Clean Up. If It Makes You Feel Better.
May 15, 2019|Posted in: Uncategorized
I am a bit of a neatness freak … but only by necessity: my apartment is so small that anything out of place not only gets noticed, it gets tripped over, which leads to cursing, which leads to the lady downstairs knocking on the door and asking if everything is all right and should she call 911.
Hey, it’s San Francisco … you gotta expect a little weirdness.
But that is about the only reason I care about neatness, and if you don’t believe me, just take a glance at my desk at work. Most days it looks like an archeological dig after a devastating earthquake. I mean, I’m not dirty—no snacks in the drawers, no two-week old Jack-in-the-Box wrappers under that pile of invoices—but there ARE piles of invoices, leaning towers of binders, and stacks of unanswered memos. From the number of sticky notes on my monitors, I’m pretty sure I’ve been solely responsible for 3M’s profits over the last 4 quarters.
I own my mess. I LIKE my mess. And yet … every so often … out of the blue … I feel the need to clean up.
Psychologists tell us that a sudden urge to organize is often the result of underlying mental angst or unrest: when our lives seem particularly uncertain and out of our control, there is a natural drive toward finding activities where we feel in charge—say, mowing the lawn, or cleaning out a closet, or even just putting all your playlists in alphabetical order on your phone.
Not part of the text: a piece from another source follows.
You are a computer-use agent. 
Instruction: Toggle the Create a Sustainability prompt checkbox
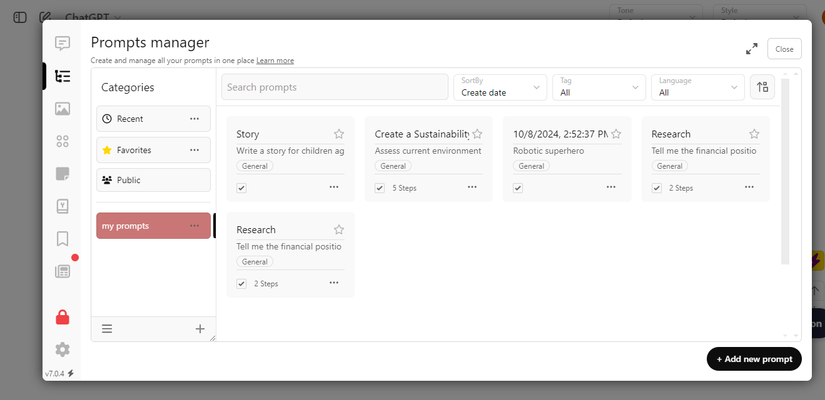(380, 187)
I’m not sure that explains things for me: Google “underlying mental angst” and the first 30 results will probably be my picture. That’s NORMAL for me.
At least one study has demonstrated how apprehension can more or less directly lead to repetitive, ritualistic behaviors; cleaning or organizing falls under that heading. Links can easily be established between rising stress levels and the need to put order to one’s surroundings. It’s just how humans operate.
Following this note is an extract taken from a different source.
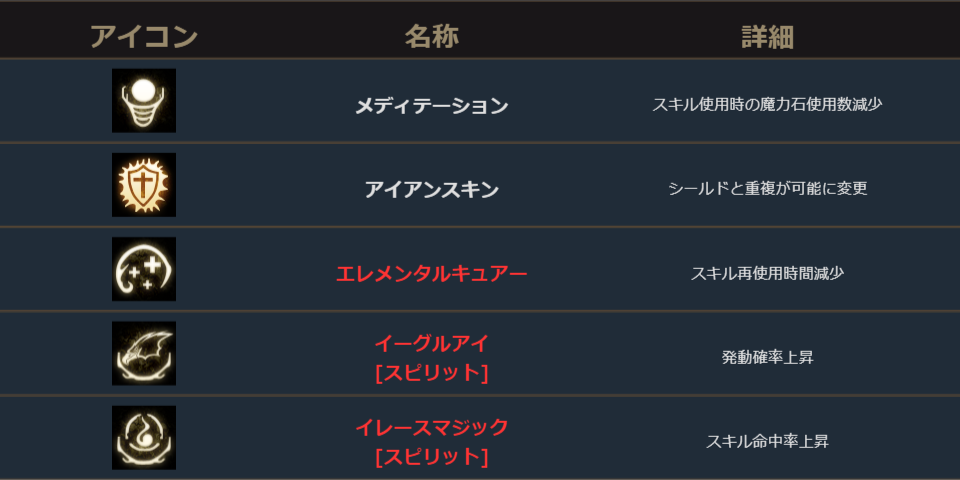Open the red イーグルアイ [スピリット] link
The width and height of the screenshot is (960, 480).
[432, 344]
That makes more sense: when other events in our lives make us feel helpless or impotent, tidying up can be psychologically settling. It’s like, if you can organize your inbox or get rid of all the dead pens in your drawer, it can feel like you’re not totally out of control.
The thing is, tidying is finite: Point A to Point B. There’s a definite and satisfying ending. Yes, that stupid little Walmart fern will likely be dead this time next week. That’s not the point. The point is that this morning, showing it attention was a job you had been meaning to get to for months. But right now, dammit, it’s been fed, it’s been watered, and there isn’t so much as a single errant brown leaf. Today the fern, tomorrow the world.
So cleaning up doesn’t just deliver a sense of control; it also provides the kind of resolution few other things in life do. It’s temporary, of course—what high isn’t? But as our gonzo world gets more splintered and tasks more abstract, it can feel impossible at times to get any feeling of closure or completion at the end of the day: we DO and we DO, but we never seem to get anything DONE.
In other words, going all Marie Kondo on your dresser can be immensely satisfying.
Naturally, there are numerous activities that can leave you feeling confident and accomplished: dancing, exercise, meditation (check out what entrepreneurs do in their spare time), or even brushing up on your typing or spreadsheet skills (like that’s gonna happen, but you get the idea).
So my little cleaning forays are more about control and less about clean. So what? If it makes you feel better/prettier/more confident/whatever, I say go for it! Just remember that anything you clean or organize today will likely need it again next month: cleaning up is a Band-Aid, not a cure.